**Text block**
- - - -

# eq and tren



## kaju (Aug 10, 2009)

why do we not mix eq and tren? if someone can point me in a direction to read up on this I would greatly appreciate it. and mean while give me the short answer. I read this somewhere and I cannot remember where i read it. now I want to research it and cannot. help!
is there others we do not mix?


----------



## rocco-x (Aug 10, 2009)

are you sure you read eq and tren and not deca and tren?deca and tren because they're both 19-nors which will knock the shit outta your hpta but there are some who do it with no problem.just gotta really know your body.as far as eq and tren i know plenty of guys who've done it and in my fall cycle that's what i'm doing,test enth,eq and later on in the cycle tren ace.i really don't think there's anything wrong with it.eq is a pretty safe compound as long as you don't go overboard.some guys hit 1,000mg/wk and find the sides are minimal at best except for the anxiety.maybe that's why you heard it.tren and eq both have the sides of hightened anxiety but it's not always the case.some get sides from tren from the rip and some get minimal sides like a little sweating.


----------



## Elvia1023 (Aug 11, 2009)

rocco-x said:


> are you sure you read eq and tren and not deca and tren?deca and tren because they're both 19-nors which will knock the shit outta your hpta but there are some who do it with no problem.just gotta really know your body.as far as eq and tren i know plenty of guys who've done it and in my fall cycle that's what i'm doing,test enth,eq and later on in the cycle tren ace.i really don't think there's anything wrong with it.eq is a pretty safe compound as long as you don't go overboard.some guys hit 1,000mg/wk and find the sides are minimal at best except for the anxiety.maybe that's why you heard it.tren and eq both have the sides of hightened anxiety but it's not always the case.some get sides from tren from the rip and some get minimal sides like a little sweating.



Agreed. Tren and Eq would be a good combo imo. I would never mix deca with tren. But saying that I doubt I would ever do deca again anyway. Many do both and are fine but most wouldn't be. Not a huge fan of messing with prolactin levels too much as it can carry some bad sides. Test, tren and eq would be a great cycle. Let us know what you decide to do.


----------



## The Grim Repper (Aug 11, 2009)

Elvia1023 said:


> ...Test, tren and eq would be a great cycle. Let us know what you decide to do.



Ditto.

As a side note, personally, I really like Deca.  No issues ever.  But that's just me.  Others I know can't/won't do it.


----------



## Elvia1023 (Aug 11, 2009)

I have never had any bad sides with deca. I think it is a decent compound but I just think others are better. Everyone is different. I know some fellas who do deca only and love it. And these are experienced users... I don't see the logic at all but just goes to show everyone is different. Deca is a nice complement to a bulking cycle. I have never done Eq so that is on my to do list. Probably gonna be test e and eq with a kickstart of dbol with a small dose of adrol (25mg). Maybe primo (instead of eq) but it makes more sense to do eq due to the amount I plan to run.


----------



## The Grim Repper (Aug 12, 2009)

Elvia1023 said:


> I have never done Eq so that is on my to do list. Probably gonna be test e and eq with a kickstart of dbol with a small dose of adrol (25mg). Maybe primo (instead of eq) but it makes more sense to do eq due to the amount I plan to run.



Right on.  Keep us posted on that bro when you start.  Oh yeah, as always, the avatar =


----------

- - - -

**Supplied data**
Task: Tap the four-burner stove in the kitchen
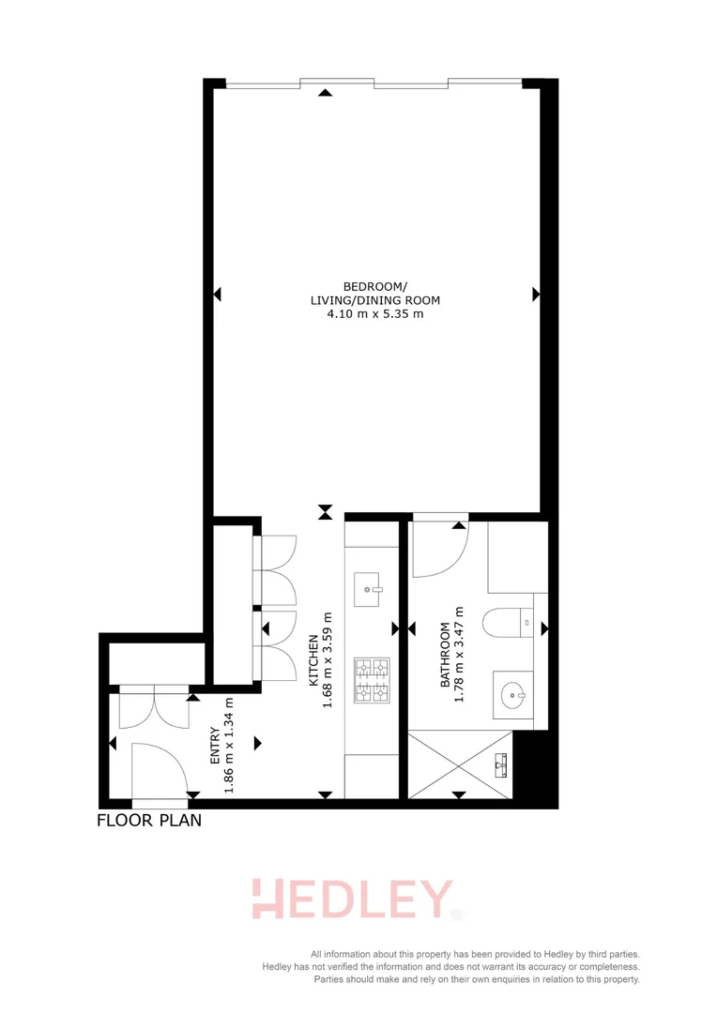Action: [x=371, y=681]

- - - -

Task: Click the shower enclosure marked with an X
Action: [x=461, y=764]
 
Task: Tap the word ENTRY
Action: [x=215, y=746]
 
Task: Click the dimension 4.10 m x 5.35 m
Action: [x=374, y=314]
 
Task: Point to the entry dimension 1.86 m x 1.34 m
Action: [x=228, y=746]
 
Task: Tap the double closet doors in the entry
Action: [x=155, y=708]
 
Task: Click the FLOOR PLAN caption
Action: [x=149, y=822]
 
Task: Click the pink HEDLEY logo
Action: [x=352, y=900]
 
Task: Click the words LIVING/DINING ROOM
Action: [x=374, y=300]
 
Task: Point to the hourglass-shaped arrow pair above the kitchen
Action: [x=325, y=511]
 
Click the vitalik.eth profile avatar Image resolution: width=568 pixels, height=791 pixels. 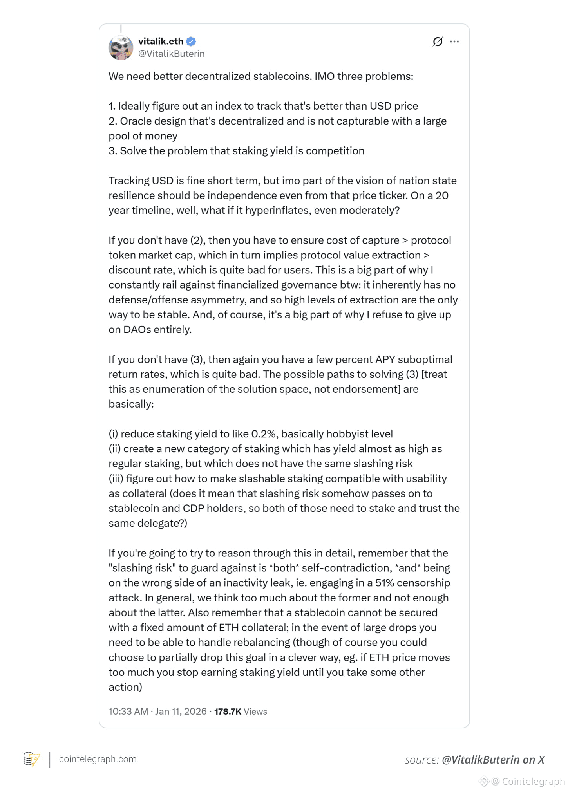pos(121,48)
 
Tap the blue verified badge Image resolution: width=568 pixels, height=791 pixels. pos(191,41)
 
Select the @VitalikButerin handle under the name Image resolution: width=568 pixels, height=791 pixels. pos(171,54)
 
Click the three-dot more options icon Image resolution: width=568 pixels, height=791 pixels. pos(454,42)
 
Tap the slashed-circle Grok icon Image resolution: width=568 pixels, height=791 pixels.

- - - -

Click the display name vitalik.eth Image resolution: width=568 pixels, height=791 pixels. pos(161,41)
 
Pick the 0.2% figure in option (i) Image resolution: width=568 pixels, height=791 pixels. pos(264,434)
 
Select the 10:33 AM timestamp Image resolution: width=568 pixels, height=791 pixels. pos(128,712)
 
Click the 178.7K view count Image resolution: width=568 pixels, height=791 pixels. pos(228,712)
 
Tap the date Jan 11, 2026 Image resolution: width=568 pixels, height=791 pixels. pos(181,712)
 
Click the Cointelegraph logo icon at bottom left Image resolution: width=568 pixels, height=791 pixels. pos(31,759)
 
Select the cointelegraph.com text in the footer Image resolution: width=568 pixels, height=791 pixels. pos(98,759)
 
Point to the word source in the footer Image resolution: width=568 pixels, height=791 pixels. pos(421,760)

- - - -

In the forum thread about eq and tren, which poster says they have never done Eq?

Elvia1023